Finance and National Planning Minister Alexander Chikwanda has said reports attributed to him that government will effect arbitral removal of allowances negotiated through collective bargaining with unions are misplaced and should be ignored with the contempt they deserve.
In a statement to ZANIS, Mr Chikwanda instead reiterated that conditions of service allowances which are sanctioned through collective bargaining processes are only adjustable through established consultative processes as stipulated by relevant laws and regulations.
Mr Chikwanda said though the anxiety is understood, it was premature and a clear case of disregard for consultation for some union leaders to wantonly misinform the public about the stand of government on allowances without seeking clarification from the Minister of Finance, to whom the comments on removal of allowances were attributed.

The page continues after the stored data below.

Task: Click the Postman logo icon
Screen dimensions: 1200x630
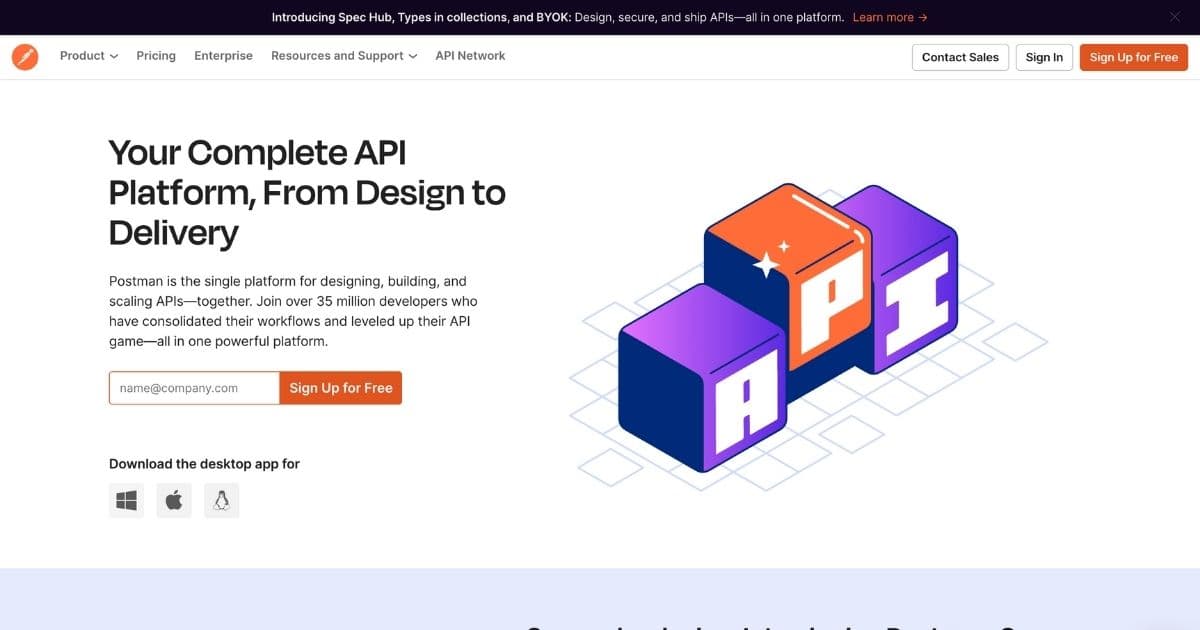Action: click(25, 56)
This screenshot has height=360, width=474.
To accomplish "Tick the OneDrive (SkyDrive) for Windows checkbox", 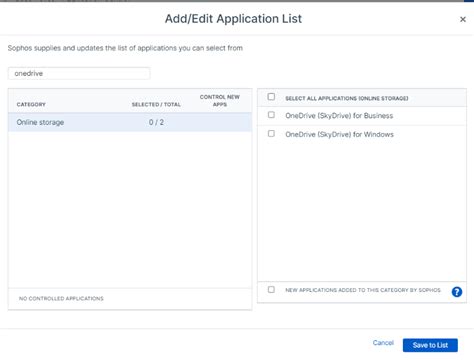I will click(x=271, y=134).
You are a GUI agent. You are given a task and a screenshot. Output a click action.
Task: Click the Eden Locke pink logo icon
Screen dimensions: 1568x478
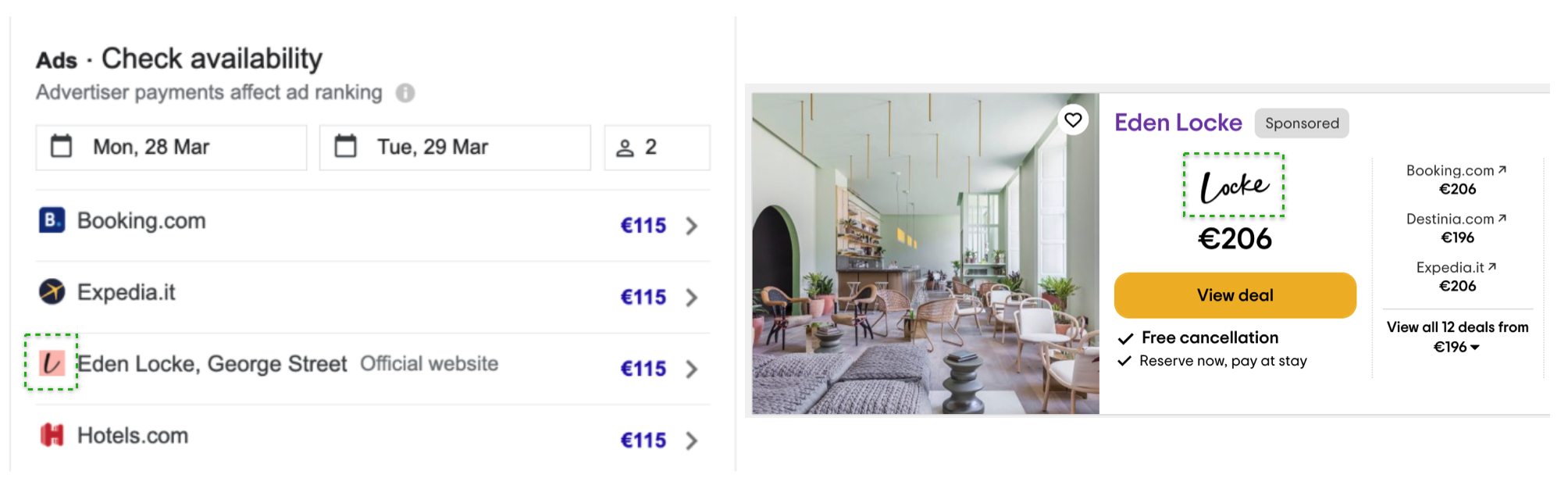click(52, 362)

Mr Chikwanda however confirmed that government is in the process of reviewing administrative allowances sanctioned outside the collective bargaining framework adding that the Secretary to the Cabinet Dr Roland Msiska has supported this stance.
The Minister said this will be done through implementation of an integrated strategy for improvement of conditions of service.
He said the goal of this will be to rationalize the circumstances under which remunerative administrative allowances are payable and also to foster a more responsible and financially sustainable approach to utilization of public resources.
“The process of reviewing administrative allowances has been necessitated by governments concern that workers, retirees and ordinary members of the public who travel from all over Zambia to seek services from certain public institutions are sometimes made to wait for days or weeks to be attended to just because officials responsible for helping them are constantly attending events which have incentives such as administrative allowances,” he said.
Mr Chikwanda explained that the decision was arrived at on a tour of projects in Mongu last week where one of the reasons advanced for delays in implementing governments’ development programmes was that some public service workers were spending too much time in workshops and seminars at the expense of coordinating and overseeing the speedy implementation of projects.
Mr Chikwanda cited a statement attributed by the Barotse Royal Establishment (BRE) which he said also expressed concern at the slow pace at which development programmes were being implemented in the province.
The Minister of Finance stated that government could not ignore the concern of the BRE as it was a confirmation of reports which the government has been receiving concerning the same.
“Through monitoring and evaluation of activities government, recorded that there is a growing tendency by some public service workers to transform and mutate routine and ordinary station work for which they get salaries on a monthly basis, into special assignments that are shipped out to incessant workshop and seminar settings, whose underlying inducement are administrative allowances for attendees and organizers,” he said.
Mr Chikwanda has since strongly appealed to public service workers to prioritise government development programmes instead of chasing workshops and seminars.
“Public service workers should render focused attention to development programmes through timely, efficient and effective implementation of projects which will deliver jobs and poverty reduction for the majority of Zambians,” the minister said.
Mr Chikwanda also appealed for the unions’ support in ending workshop related fiscal irresponsibility in government especially that most of them do not even benefit from the administrative allowances in question.
He has reaffirmed that the PF government has a responsibility to deliver development to the people and to look after workers in the best possible way.
Mr Chikwanda restated his deep concern with the proliferation of fiscal irresponsibility to the extent that funds meant for development programmes are sometimes channelled to workshops and seminars at the expense of job creation, poverty reduction, and the general social-well-being of the people of Zambia.
The aim of the Integrated Strategy for Improvement of Conditions of Service is to harmonize and rationalize salaries and conditions of service across all three arms of government in a financially sustainable manner in order to facilitate the recruitment and retention of highly motivated and productive staff.
The strategy also aims at having a transparent compensation system which addresses vertical and horizontal inequalities in the compensation structure and compares well with what is obtaining in the public service in the region and the private sector in the country.